**你的任务:** 返回下列数据中包含字符串“target”的每一行，保持原样。
+---+
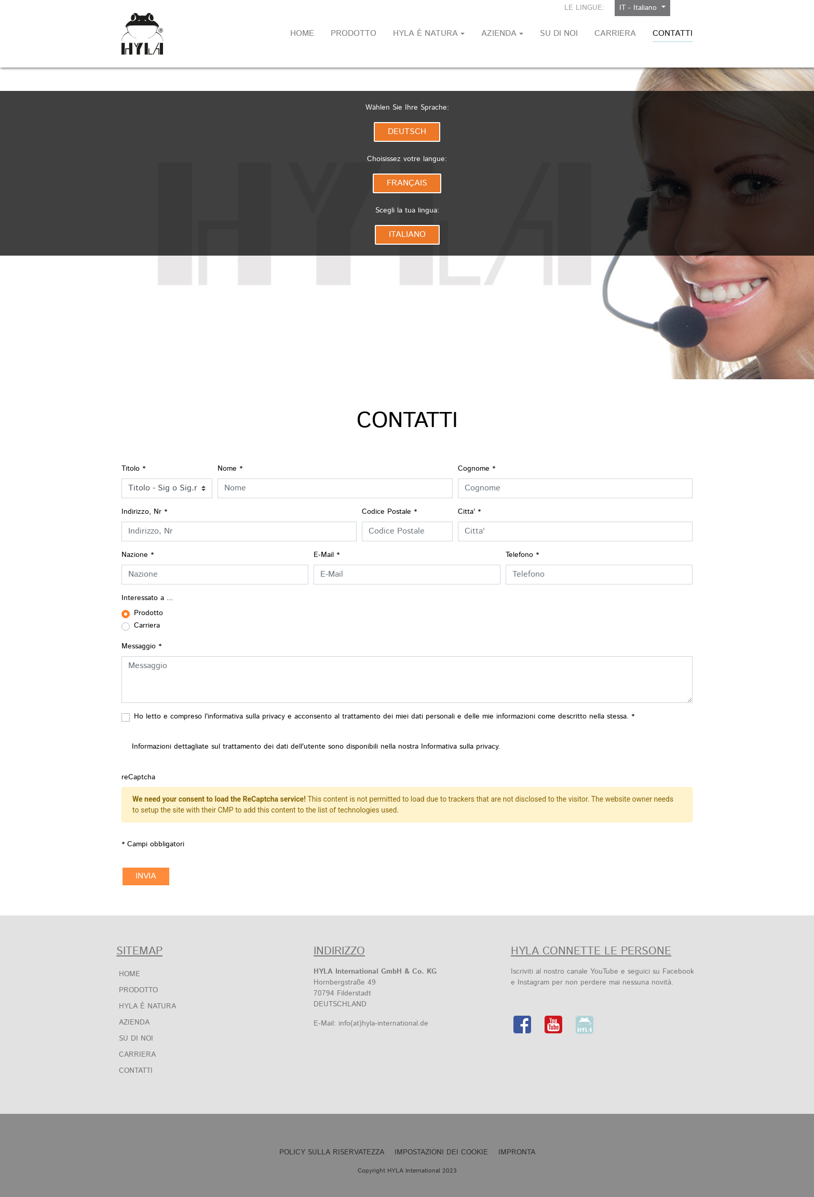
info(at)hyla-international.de (383, 1023)
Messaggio (141, 646)
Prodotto (138, 990)
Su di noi (136, 1038)
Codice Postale (389, 512)
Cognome (476, 468)
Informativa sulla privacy (459, 746)
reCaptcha (138, 777)
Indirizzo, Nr (144, 512)
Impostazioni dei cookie (441, 1152)
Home (129, 974)
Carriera (137, 1054)
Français (407, 183)
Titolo (133, 468)
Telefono (522, 555)
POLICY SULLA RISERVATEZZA (331, 1152)
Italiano (407, 235)
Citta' (469, 512)
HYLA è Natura (147, 1006)
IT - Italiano (639, 8)
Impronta (516, 1152)
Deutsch (407, 132)
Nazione (137, 555)
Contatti (136, 1071)
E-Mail (327, 555)
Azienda (134, 1022)
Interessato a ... (147, 598)
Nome (230, 468)
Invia (145, 876)
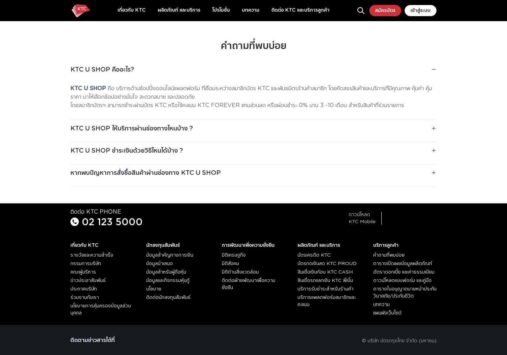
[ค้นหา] (361, 11)
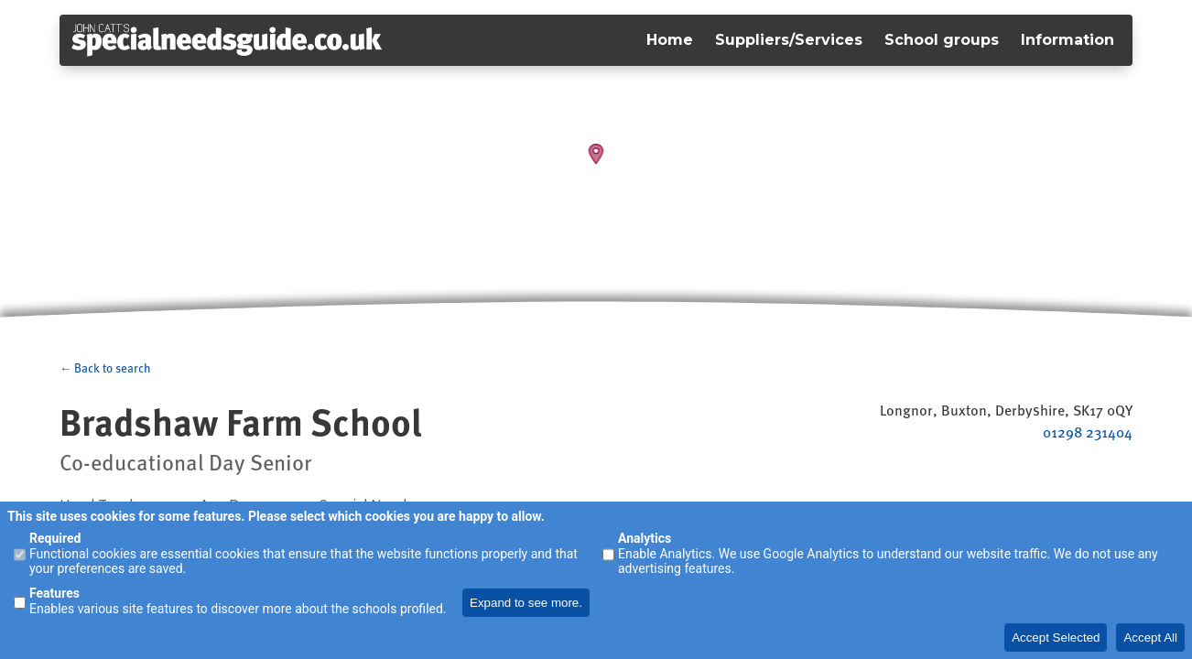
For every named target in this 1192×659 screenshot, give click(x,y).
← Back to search (105, 368)
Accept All (1150, 637)
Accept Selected (1056, 637)
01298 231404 (1087, 432)
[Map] (596, 165)
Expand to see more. (526, 603)
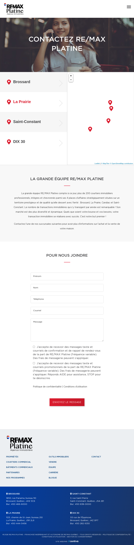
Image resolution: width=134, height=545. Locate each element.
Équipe (52, 467)
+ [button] (71, 76)
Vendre (53, 462)
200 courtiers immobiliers (99, 193)
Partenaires (13, 472)
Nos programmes (15, 478)
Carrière (53, 472)
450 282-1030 (82, 524)
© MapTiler (105, 163)
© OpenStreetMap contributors (121, 163)
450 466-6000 (19, 504)
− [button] (71, 80)
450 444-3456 (19, 524)
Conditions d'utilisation (75, 387)
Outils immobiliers (59, 457)
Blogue (53, 478)
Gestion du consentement (79, 537)
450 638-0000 (83, 504)
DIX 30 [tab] (16, 141)
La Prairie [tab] (19, 102)
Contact (96, 457)
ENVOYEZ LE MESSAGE (67, 402)
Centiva (73, 541)
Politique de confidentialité (47, 387)
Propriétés (12, 457)
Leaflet (97, 163)
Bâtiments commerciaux (19, 467)
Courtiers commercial (18, 462)
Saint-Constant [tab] (24, 122)
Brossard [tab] (18, 82)
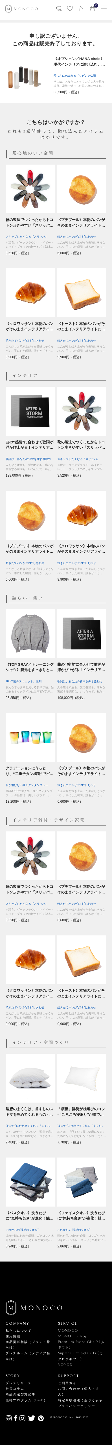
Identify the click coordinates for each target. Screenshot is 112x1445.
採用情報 (13, 1336)
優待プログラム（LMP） (26, 1400)
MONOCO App (73, 1336)
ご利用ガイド (69, 1383)
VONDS (65, 1365)
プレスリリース (19, 1383)
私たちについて (19, 1331)
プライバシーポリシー (76, 1406)
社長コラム (15, 1389)
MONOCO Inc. (64, 1417)
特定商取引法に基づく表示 (80, 1400)
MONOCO (68, 1331)
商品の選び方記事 (21, 1394)
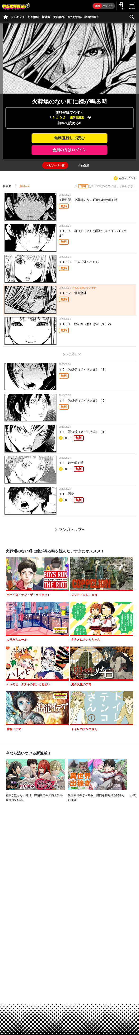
+---+
**练习输出:**
For every named target in this 1192×659 screenshot, give click(x,y).
Identify the click coordinates for each target. Screenshot is 112x1445.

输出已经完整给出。